▶ [TASK]:
In the records below, find every line with the word "computer" and copy it.

▶ [SOURCE DATA]:

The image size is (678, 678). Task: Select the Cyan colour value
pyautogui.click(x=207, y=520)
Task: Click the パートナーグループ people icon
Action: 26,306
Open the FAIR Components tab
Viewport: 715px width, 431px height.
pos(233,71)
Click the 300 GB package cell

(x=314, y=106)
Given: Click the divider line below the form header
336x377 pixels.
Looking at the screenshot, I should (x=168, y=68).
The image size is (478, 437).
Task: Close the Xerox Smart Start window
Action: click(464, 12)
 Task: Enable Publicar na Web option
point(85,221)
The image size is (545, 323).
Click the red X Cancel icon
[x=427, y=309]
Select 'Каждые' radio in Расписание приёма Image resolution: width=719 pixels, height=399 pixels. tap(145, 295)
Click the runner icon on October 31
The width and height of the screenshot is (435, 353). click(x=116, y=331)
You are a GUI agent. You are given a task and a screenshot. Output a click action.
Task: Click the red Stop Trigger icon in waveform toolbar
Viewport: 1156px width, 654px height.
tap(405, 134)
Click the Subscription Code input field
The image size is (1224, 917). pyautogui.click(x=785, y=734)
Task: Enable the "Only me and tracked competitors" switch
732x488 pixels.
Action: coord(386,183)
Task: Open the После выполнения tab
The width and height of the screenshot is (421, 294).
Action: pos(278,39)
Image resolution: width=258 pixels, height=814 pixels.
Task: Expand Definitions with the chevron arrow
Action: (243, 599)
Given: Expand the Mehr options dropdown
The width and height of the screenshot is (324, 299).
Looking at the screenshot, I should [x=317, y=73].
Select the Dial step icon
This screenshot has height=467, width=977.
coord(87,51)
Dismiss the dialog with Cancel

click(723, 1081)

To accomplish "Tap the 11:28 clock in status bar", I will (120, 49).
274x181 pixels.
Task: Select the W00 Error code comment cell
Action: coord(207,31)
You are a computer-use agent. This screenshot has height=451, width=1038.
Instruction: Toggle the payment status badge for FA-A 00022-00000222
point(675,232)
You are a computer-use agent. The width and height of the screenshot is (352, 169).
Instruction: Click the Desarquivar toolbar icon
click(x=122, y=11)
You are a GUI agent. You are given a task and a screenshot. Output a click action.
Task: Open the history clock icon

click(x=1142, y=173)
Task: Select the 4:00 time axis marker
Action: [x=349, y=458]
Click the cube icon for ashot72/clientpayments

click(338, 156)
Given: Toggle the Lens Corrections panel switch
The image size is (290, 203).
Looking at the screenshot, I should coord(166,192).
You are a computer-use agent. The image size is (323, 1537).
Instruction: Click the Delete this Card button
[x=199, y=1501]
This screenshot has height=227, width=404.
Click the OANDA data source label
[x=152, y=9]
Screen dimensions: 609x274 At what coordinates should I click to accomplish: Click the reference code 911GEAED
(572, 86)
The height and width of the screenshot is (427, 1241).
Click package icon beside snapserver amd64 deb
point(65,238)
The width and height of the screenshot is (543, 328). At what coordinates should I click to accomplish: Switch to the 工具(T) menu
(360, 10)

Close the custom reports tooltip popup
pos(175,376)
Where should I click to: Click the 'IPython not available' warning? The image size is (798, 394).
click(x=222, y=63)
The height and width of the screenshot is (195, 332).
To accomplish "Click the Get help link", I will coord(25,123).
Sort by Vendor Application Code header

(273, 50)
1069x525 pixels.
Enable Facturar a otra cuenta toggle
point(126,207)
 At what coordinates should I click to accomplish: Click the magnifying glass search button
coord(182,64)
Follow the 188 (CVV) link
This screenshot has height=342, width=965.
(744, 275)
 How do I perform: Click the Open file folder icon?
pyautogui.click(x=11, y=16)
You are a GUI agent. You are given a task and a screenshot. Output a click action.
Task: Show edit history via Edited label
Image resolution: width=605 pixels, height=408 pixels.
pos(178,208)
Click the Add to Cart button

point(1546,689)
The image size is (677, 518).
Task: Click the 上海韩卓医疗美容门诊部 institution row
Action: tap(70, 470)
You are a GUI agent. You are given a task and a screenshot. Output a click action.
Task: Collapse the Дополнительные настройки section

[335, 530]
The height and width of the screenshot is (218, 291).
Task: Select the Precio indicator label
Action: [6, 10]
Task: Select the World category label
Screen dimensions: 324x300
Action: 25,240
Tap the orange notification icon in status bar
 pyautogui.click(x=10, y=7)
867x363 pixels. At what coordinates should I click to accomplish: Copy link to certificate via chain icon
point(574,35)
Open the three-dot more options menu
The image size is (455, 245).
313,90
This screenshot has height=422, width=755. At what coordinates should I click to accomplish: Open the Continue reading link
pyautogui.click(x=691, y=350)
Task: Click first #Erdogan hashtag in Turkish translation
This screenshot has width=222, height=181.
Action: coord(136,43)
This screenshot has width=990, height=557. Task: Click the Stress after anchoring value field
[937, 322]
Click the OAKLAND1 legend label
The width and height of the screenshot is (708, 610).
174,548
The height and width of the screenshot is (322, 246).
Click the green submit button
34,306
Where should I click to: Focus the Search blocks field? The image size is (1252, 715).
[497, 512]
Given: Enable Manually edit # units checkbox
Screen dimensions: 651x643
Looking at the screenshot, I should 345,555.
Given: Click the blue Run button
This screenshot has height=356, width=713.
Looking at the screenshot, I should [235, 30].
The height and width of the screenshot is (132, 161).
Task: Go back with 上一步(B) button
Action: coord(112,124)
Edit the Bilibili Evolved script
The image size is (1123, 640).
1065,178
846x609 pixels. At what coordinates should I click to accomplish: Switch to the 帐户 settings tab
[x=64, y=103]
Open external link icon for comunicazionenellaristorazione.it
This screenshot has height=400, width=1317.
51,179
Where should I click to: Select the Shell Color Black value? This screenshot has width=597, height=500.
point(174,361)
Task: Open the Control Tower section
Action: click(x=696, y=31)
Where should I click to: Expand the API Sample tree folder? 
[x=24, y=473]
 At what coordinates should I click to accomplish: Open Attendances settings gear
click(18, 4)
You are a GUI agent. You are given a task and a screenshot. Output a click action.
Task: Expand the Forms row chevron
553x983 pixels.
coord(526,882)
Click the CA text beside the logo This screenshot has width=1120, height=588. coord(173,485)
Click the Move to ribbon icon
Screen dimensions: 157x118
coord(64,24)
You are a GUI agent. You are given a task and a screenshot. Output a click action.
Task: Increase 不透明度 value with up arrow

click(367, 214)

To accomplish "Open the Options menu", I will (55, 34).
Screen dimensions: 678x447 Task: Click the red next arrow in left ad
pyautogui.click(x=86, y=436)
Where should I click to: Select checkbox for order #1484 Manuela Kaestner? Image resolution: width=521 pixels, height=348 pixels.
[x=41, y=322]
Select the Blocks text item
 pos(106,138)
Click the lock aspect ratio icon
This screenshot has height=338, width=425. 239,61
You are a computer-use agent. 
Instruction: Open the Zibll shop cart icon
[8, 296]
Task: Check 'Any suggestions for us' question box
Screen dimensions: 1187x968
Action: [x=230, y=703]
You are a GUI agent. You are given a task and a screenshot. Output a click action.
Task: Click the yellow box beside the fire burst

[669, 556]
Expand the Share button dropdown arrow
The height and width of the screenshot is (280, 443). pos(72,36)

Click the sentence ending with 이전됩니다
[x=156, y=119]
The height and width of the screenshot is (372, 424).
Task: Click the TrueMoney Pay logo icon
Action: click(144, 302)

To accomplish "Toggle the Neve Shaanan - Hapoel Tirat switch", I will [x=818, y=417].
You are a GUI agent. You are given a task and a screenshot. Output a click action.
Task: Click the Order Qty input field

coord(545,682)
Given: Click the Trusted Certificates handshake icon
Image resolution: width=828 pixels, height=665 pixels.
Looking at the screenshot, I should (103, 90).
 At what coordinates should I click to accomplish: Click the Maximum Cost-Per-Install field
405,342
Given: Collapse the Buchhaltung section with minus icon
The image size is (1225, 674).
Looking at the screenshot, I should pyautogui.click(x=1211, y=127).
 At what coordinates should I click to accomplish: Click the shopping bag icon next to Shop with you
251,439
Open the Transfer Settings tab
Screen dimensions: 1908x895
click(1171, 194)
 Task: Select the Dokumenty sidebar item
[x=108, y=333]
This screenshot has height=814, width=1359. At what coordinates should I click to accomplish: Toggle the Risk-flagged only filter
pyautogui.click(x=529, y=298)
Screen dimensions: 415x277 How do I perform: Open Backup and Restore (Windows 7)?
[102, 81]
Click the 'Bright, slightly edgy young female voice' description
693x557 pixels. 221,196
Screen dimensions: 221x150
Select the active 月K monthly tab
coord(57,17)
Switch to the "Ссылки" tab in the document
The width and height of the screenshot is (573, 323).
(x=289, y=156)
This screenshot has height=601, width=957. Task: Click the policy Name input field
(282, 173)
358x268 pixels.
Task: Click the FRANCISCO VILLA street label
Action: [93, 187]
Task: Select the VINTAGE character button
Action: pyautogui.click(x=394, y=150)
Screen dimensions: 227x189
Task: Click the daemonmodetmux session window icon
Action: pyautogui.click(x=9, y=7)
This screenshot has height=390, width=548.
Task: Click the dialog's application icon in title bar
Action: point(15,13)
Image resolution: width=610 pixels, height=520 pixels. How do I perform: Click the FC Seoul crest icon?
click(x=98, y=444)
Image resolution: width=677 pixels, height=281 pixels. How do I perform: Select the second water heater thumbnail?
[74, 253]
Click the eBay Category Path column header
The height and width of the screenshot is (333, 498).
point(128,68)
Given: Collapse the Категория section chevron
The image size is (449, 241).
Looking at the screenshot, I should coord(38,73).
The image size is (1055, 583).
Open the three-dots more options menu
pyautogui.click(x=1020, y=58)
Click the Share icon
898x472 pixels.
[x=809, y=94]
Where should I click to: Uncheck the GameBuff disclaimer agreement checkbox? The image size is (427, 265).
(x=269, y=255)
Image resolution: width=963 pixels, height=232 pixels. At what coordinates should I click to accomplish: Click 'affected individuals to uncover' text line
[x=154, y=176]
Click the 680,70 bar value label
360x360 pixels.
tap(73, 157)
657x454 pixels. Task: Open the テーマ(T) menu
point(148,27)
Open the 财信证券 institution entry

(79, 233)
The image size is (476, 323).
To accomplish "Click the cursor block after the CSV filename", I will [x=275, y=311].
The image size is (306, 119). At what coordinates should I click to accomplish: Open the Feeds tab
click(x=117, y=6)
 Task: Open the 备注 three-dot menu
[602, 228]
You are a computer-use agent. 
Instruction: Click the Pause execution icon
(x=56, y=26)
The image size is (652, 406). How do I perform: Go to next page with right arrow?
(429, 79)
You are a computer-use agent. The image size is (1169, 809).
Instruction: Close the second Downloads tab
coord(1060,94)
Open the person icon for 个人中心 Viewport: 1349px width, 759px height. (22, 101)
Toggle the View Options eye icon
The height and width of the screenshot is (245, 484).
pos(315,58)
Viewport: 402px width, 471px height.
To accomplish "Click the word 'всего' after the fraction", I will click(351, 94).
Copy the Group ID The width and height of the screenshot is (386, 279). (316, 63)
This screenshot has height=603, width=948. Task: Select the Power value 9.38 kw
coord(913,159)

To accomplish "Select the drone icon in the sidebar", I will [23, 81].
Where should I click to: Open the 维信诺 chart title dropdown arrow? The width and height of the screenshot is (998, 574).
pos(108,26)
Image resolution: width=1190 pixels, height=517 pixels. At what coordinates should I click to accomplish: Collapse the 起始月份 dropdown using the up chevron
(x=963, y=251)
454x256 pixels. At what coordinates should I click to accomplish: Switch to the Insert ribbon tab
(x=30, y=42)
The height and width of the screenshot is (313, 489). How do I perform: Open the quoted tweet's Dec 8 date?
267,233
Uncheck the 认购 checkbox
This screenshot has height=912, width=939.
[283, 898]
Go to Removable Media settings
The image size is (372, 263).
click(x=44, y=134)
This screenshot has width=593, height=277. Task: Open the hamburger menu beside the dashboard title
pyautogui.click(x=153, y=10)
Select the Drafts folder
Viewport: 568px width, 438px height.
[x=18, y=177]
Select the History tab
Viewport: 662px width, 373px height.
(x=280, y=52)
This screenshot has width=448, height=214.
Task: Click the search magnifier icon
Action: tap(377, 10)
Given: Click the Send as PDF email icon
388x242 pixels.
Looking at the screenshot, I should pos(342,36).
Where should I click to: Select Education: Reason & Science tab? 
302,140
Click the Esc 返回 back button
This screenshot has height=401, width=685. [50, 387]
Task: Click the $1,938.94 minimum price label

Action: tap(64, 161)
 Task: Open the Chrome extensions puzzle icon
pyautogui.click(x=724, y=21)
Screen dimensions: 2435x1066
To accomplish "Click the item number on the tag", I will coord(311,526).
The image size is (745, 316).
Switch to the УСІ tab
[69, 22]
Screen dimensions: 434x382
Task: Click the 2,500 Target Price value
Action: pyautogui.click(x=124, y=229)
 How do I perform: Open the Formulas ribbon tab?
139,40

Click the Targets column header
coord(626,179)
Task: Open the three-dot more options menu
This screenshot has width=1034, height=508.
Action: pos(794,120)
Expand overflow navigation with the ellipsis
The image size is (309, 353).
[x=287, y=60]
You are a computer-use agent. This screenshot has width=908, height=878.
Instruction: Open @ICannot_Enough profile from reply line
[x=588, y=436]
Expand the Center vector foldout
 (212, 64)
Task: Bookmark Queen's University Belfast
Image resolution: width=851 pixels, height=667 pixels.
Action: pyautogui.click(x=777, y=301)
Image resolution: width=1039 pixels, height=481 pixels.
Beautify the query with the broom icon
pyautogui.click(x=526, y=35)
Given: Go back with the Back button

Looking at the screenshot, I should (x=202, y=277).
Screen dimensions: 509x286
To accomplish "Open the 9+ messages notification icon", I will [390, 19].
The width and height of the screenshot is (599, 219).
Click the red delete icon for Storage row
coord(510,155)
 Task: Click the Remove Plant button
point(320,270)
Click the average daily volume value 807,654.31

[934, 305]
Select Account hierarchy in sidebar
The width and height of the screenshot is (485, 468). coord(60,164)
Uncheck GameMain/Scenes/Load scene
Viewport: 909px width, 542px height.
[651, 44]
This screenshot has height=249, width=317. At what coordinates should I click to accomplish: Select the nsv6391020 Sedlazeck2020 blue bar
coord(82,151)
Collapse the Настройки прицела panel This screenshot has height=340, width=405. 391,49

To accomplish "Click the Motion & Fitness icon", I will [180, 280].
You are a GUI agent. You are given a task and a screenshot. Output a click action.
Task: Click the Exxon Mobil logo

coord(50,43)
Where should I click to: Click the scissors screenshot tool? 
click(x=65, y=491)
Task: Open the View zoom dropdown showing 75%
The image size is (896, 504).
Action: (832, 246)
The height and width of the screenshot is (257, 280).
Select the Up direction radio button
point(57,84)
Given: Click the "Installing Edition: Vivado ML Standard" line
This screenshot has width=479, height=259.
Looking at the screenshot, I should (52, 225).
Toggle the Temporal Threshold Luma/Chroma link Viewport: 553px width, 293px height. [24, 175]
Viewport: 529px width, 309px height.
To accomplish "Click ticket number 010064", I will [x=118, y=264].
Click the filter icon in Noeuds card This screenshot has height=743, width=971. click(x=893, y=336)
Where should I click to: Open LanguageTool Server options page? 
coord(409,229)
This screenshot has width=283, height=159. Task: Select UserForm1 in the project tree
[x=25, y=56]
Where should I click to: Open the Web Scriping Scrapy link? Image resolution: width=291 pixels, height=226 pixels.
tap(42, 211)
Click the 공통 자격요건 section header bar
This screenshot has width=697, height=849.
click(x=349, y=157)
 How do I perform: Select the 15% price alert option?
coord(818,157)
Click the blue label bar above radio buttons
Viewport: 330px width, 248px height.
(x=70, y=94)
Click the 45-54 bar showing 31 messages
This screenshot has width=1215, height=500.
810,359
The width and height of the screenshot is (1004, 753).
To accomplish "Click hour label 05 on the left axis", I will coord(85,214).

▶ [RESPONSE BOX]:
You are a computer-use agent. This screenshot has height=451, width=1038.
You are a computer-use agent. The width and height of the screenshot is (352, 169).
You are a computer-use agent. The image size is (323, 1537).
You are a computer-use agent. 
You are a computer-use agent. 
You are a computer-use agent. The image size is (1169, 809).
You are a computer-use agent. This screenshot has width=908, height=878.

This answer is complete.